Action item | Reproduce, from the lines below, exactly the stretch that begins at the line containing "r3_FoodItem (37, 1813)" and ends at the line containing "Read another (52, 1573)", both included.

Pixel coordinate grounding data |
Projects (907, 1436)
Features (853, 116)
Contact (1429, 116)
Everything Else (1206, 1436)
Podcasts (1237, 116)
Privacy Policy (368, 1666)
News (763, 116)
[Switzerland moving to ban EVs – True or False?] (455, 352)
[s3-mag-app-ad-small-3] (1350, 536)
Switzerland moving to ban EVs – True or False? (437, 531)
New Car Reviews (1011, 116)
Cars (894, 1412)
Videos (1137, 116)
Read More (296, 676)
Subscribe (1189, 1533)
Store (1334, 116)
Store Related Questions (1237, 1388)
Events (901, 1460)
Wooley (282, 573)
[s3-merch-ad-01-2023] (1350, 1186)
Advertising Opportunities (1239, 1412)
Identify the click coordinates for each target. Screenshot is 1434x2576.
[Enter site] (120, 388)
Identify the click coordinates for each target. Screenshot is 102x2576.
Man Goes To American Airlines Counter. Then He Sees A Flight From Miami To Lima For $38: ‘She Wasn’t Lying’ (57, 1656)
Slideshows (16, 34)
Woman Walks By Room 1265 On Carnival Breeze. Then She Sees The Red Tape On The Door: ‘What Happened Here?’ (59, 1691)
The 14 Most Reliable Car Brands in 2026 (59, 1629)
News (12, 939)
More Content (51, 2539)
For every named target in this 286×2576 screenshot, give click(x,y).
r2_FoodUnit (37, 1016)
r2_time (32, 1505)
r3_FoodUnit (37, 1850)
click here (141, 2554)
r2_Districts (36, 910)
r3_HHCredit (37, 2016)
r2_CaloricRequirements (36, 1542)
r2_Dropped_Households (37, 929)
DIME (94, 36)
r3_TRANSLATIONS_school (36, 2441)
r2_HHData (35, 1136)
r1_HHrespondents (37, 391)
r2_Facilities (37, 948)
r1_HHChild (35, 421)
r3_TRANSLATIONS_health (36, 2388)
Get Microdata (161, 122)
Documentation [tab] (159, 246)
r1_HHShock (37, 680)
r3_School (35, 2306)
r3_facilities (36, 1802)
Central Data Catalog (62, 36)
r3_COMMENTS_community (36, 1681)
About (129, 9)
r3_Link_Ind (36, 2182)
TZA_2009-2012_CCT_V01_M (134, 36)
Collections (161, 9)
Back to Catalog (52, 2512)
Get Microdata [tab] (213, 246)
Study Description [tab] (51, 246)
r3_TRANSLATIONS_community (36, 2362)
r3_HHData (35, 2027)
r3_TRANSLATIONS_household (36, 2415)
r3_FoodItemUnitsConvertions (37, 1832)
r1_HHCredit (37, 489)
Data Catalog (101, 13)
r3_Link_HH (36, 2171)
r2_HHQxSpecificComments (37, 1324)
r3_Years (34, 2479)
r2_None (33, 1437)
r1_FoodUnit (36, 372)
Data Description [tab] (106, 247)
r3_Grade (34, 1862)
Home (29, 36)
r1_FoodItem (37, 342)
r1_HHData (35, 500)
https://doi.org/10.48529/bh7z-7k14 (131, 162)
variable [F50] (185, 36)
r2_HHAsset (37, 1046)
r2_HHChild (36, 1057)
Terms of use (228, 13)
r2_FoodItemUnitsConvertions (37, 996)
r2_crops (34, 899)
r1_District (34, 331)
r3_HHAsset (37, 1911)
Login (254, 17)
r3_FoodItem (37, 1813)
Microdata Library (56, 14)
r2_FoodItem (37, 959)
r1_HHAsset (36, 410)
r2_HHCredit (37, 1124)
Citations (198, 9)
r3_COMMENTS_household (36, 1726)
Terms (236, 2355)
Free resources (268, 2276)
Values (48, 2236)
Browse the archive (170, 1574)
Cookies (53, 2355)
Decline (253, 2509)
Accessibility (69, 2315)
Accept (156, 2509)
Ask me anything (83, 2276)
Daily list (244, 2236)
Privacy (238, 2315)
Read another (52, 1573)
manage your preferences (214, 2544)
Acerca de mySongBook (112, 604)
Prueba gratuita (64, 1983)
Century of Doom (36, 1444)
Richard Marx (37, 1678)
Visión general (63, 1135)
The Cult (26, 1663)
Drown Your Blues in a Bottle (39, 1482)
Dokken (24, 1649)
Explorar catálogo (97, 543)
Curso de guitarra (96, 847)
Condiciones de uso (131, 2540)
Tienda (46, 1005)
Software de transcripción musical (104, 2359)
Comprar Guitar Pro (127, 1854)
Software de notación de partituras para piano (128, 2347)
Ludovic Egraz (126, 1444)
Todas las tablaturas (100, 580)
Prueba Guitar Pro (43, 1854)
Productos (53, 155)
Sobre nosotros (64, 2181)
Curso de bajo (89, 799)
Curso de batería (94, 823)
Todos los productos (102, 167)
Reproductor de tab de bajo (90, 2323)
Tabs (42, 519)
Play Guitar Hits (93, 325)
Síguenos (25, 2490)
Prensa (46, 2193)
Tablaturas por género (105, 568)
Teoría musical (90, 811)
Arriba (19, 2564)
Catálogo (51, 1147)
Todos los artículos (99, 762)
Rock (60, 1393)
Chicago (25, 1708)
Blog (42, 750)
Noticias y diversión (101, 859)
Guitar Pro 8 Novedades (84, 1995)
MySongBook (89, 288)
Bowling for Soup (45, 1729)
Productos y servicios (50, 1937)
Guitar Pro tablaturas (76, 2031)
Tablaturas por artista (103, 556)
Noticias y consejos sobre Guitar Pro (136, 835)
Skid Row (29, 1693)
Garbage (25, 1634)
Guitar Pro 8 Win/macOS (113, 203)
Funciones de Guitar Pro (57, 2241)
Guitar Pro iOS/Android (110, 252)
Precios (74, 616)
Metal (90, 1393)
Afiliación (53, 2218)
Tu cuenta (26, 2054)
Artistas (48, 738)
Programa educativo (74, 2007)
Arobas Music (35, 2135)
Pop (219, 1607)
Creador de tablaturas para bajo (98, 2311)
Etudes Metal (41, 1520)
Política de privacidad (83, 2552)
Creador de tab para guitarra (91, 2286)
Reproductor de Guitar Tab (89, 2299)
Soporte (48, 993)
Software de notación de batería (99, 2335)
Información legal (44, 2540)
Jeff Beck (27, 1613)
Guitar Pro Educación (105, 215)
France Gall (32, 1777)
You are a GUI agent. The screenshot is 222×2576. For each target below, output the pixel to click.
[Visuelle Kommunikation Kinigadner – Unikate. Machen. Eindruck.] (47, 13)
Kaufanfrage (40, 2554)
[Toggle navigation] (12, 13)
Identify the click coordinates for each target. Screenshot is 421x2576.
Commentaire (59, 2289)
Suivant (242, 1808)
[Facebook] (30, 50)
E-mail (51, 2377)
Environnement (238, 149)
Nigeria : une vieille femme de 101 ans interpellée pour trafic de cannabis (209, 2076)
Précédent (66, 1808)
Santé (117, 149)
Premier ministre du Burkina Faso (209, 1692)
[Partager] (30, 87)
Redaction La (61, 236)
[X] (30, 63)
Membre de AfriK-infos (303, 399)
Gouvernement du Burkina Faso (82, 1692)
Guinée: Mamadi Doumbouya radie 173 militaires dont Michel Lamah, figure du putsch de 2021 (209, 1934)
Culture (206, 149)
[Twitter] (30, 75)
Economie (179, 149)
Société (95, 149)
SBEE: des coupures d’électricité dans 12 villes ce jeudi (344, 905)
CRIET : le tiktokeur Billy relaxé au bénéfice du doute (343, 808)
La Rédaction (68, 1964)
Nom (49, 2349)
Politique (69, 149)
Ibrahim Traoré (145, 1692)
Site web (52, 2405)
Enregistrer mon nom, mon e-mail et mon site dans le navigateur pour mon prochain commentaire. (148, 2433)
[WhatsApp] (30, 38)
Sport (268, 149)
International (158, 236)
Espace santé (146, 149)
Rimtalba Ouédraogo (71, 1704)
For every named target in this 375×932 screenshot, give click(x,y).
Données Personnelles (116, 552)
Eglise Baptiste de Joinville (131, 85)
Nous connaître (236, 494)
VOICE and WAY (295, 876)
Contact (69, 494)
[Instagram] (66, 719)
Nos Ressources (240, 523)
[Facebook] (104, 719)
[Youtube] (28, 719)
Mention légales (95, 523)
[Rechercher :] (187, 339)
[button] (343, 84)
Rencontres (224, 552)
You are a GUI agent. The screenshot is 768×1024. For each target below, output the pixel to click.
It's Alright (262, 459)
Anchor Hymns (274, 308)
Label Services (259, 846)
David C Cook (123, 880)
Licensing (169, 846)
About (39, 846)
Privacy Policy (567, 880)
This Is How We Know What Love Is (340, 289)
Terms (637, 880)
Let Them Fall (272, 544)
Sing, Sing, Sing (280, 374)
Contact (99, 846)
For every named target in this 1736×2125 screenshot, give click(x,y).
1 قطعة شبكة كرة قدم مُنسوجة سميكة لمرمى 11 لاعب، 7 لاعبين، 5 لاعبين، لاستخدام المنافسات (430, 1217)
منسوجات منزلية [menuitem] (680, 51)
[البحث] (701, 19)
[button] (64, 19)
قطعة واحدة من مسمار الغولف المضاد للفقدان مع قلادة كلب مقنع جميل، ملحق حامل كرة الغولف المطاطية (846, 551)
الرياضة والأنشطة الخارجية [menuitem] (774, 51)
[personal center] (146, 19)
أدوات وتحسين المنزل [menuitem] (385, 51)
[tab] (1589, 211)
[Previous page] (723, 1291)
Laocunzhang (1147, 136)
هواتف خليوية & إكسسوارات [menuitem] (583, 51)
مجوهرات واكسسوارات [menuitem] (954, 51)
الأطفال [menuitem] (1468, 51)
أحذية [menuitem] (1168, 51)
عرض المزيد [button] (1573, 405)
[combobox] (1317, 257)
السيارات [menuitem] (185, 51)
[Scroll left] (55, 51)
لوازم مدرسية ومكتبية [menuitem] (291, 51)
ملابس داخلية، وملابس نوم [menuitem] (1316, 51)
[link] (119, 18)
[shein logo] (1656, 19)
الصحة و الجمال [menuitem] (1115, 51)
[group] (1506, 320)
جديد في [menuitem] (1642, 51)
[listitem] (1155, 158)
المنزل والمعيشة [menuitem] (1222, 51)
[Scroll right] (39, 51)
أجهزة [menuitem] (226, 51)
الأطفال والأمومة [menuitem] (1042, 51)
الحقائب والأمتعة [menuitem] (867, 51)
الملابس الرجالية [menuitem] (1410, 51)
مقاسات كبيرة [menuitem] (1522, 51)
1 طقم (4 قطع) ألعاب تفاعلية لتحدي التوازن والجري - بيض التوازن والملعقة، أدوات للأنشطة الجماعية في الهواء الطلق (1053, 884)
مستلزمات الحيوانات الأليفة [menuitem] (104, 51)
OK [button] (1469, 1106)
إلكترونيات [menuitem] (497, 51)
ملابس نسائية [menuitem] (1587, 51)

Solution below |
r3_FoodItem (37, 1813)
Microdata Library (56, 14)
r2_FoodItem (37, 959)
r1_HHAsset (36, 410)
r2_HHCredit (37, 1124)
Citations (198, 9)
r3_COMMENTS_household (36, 1726)
Terms (236, 2355)
Free resources (268, 2276)
Values (48, 2236)
Browse the archive (170, 1574)
Cookies (53, 2355)
Decline (253, 2509)
Accessibility (69, 2315)
Accept (156, 2509)
Ask me anything (83, 2276)
Daily list (244, 2236)
Privacy (238, 2315)
Read another (52, 1573)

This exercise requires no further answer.